***** DOCUMENT TEXT
Should I change the title on the navigation bar on the home page from "Update" to "Blog"? It might get more attention that way...naw.
Did you happen to catch a recent episode of "Antiques Road Show" on PBS? A woman had brought in what I thought was a horrifically tacky life sized bronze garden statue of a naked toddler holding two poor turtles upside down by the feet, named the "Turtle Baby." And she told the story, that her mother (as I recall) had seen this piece in a museum and had fallen in love with it. You know how people get obsessed with something...she had pictures of it in her home, it was "Turtle Baby" this and "Turtle Baby" that...
Years pass, and one day her father packs everyone in the car, destination unknown, and they go to Chicago, I think it was, and everybody is wondering what's going on. They stop, and he leads them all into an art gallery, and there is something there under a sheet. The sheet is pulled away, and what should be there, but a perfect copy of the "Turtle Baby," just for her. He had paid to have it cast from the original. She said her mother was speechless, and naturally it turned out in the course of the program that the "Turtle Baby" was by a well-known artist and would be worth quite a bit of money at auction.
**********
***** SOURCE DATA
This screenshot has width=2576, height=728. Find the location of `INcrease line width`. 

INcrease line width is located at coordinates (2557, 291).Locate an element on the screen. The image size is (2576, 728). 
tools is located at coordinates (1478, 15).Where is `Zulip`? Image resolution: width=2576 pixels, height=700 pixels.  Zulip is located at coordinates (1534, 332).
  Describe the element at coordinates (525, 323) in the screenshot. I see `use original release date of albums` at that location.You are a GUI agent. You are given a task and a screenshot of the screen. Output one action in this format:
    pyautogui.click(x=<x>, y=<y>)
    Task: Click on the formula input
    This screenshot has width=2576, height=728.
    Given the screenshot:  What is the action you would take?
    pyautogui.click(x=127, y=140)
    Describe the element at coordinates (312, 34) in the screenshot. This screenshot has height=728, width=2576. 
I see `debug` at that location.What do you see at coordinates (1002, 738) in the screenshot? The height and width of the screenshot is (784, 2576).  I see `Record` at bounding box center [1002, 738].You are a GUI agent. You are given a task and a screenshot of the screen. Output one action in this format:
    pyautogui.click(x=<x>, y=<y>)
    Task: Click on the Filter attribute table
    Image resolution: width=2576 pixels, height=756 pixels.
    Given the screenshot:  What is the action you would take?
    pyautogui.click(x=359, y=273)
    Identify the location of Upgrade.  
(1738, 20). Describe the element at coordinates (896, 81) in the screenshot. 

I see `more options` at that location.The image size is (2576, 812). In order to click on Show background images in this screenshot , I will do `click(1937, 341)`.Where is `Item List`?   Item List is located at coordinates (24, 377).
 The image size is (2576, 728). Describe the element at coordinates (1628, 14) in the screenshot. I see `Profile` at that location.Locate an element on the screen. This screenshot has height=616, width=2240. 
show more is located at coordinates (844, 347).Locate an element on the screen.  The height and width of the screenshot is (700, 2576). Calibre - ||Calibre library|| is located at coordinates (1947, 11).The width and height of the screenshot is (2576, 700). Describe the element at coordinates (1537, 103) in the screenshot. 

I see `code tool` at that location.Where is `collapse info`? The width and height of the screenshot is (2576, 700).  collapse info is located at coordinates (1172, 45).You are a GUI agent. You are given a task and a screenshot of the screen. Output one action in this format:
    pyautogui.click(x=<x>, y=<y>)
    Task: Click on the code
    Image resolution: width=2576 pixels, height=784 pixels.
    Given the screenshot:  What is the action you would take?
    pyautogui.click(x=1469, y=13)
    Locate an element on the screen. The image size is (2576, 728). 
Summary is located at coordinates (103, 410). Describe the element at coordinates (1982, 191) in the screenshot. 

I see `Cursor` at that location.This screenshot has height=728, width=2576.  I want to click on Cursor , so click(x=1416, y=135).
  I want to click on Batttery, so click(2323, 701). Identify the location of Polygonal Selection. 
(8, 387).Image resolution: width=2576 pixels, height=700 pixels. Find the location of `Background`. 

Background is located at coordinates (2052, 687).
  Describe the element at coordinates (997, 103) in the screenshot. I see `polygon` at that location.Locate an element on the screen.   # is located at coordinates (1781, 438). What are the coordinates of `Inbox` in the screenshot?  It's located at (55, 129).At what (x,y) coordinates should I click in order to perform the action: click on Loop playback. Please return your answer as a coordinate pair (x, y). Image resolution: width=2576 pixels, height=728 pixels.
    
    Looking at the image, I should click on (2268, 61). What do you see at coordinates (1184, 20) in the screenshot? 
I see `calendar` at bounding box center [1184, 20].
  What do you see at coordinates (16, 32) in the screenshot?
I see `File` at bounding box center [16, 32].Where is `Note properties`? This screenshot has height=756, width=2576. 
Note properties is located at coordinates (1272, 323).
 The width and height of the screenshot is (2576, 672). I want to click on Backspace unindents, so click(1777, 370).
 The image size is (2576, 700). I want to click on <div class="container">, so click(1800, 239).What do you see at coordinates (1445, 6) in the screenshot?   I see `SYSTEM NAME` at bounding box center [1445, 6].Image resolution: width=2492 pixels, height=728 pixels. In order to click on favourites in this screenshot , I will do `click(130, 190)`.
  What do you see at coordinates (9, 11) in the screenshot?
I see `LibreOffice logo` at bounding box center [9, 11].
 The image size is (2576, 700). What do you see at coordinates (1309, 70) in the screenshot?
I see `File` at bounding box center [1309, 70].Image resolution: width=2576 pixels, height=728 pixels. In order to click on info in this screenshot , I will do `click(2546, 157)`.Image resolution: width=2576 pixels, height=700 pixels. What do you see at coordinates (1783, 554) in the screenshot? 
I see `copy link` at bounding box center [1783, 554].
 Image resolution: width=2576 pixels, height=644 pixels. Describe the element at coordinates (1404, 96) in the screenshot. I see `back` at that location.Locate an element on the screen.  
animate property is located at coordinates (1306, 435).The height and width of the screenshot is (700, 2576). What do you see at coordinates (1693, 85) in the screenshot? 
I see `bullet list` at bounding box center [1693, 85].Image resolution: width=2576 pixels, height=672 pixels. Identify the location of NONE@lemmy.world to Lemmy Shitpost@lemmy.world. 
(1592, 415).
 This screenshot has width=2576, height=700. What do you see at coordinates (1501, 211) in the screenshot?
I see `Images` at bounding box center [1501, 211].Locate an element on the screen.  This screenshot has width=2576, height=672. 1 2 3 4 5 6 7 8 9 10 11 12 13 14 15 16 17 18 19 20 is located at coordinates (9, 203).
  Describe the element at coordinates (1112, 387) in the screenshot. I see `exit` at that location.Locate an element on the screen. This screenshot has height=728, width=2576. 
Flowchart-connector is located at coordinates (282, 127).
**********
# [ASSIGNED TASK 1]
List every term that the blog post about the Turtle Baby statue sets in quotation marks, counting each term once.
# [ASSIGNED TASK 2]
In the blog post about the Turtle Baby statue, what does the toddler in the statue hold?
# [ASSIGNED TASK 3]
Write out the blog post about the Turtle Baby statue word for word from "Years pass, and" to "money at auction.".

# [SOLUTION 1]
"Update", "Blog", "Antiques Road Show", "Turtle Baby"

# [SOLUTION 2]
Two turtles, held upside down by the feet.

# [SOLUTION 3]
Years pass, and one day her father packs everyone in the car, destination unknown, and they go to Chicago, I think it was, and everybody is wondering what's going on. They stop, and he leads them all into an art gallery, and there is something there under a sheet. The sheet is pulled away, and what should be there, but a perfect copy of the "Turtle Baby," just for her. He had paid to have it cast from the original. She said her mother was speechless, and naturally it turned out in the course of the program that the "Turtle Baby" was by a well-known artist and would be worth quite a bit of money at auction.